#### [WHAT YOU SHOULD DO]
Gather all lines in the records below that include the word "will".

#### [PROVIDED DATA]
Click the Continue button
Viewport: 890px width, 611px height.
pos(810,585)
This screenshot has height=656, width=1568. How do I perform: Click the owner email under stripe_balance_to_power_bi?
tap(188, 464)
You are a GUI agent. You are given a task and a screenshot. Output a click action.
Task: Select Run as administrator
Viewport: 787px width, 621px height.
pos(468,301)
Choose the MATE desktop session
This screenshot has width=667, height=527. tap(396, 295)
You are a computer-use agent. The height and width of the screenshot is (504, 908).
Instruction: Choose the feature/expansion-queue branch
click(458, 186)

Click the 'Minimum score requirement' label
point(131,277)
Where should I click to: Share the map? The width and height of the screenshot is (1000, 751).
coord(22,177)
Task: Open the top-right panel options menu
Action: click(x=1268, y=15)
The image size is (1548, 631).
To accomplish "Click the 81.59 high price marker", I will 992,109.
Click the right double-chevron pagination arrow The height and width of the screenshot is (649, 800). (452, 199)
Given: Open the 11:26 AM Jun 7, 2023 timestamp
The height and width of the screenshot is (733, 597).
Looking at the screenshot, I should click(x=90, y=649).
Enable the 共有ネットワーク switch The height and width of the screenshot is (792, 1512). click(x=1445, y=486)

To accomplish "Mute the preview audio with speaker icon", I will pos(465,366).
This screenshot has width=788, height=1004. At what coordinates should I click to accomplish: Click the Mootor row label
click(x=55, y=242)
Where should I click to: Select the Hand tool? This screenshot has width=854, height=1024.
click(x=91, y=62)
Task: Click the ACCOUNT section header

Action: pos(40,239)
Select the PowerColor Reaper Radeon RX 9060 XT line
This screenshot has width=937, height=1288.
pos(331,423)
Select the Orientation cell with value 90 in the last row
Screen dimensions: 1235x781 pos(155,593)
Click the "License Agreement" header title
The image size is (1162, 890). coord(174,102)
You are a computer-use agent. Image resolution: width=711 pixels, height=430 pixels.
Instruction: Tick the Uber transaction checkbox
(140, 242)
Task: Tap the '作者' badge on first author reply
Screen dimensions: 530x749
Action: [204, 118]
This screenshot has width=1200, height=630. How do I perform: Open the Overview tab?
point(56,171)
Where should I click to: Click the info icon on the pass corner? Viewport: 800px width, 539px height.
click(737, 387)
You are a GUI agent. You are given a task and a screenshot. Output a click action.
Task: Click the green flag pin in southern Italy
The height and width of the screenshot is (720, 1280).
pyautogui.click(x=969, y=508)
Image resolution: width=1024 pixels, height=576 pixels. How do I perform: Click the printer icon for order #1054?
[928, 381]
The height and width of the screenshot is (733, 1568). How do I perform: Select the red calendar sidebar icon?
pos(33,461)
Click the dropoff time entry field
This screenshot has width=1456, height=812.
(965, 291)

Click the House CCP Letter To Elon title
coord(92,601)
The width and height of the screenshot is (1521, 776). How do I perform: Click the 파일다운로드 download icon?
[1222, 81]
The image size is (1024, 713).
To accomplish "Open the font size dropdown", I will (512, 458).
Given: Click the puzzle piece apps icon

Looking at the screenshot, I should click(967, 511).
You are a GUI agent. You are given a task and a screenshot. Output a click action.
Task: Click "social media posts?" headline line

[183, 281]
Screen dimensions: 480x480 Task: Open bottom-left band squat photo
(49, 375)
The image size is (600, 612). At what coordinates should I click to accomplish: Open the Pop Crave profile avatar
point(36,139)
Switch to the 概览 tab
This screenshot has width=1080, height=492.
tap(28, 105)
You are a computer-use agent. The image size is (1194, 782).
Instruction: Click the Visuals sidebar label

#### [EXERCISE ANSWER]
To accomplish "Click the 81.59 high price marker", I will 992,109.
To accomplish "Mute the preview audio with speaker icon", I will pos(465,366).
To accomplish "Open the font size dropdown", I will (512, 458).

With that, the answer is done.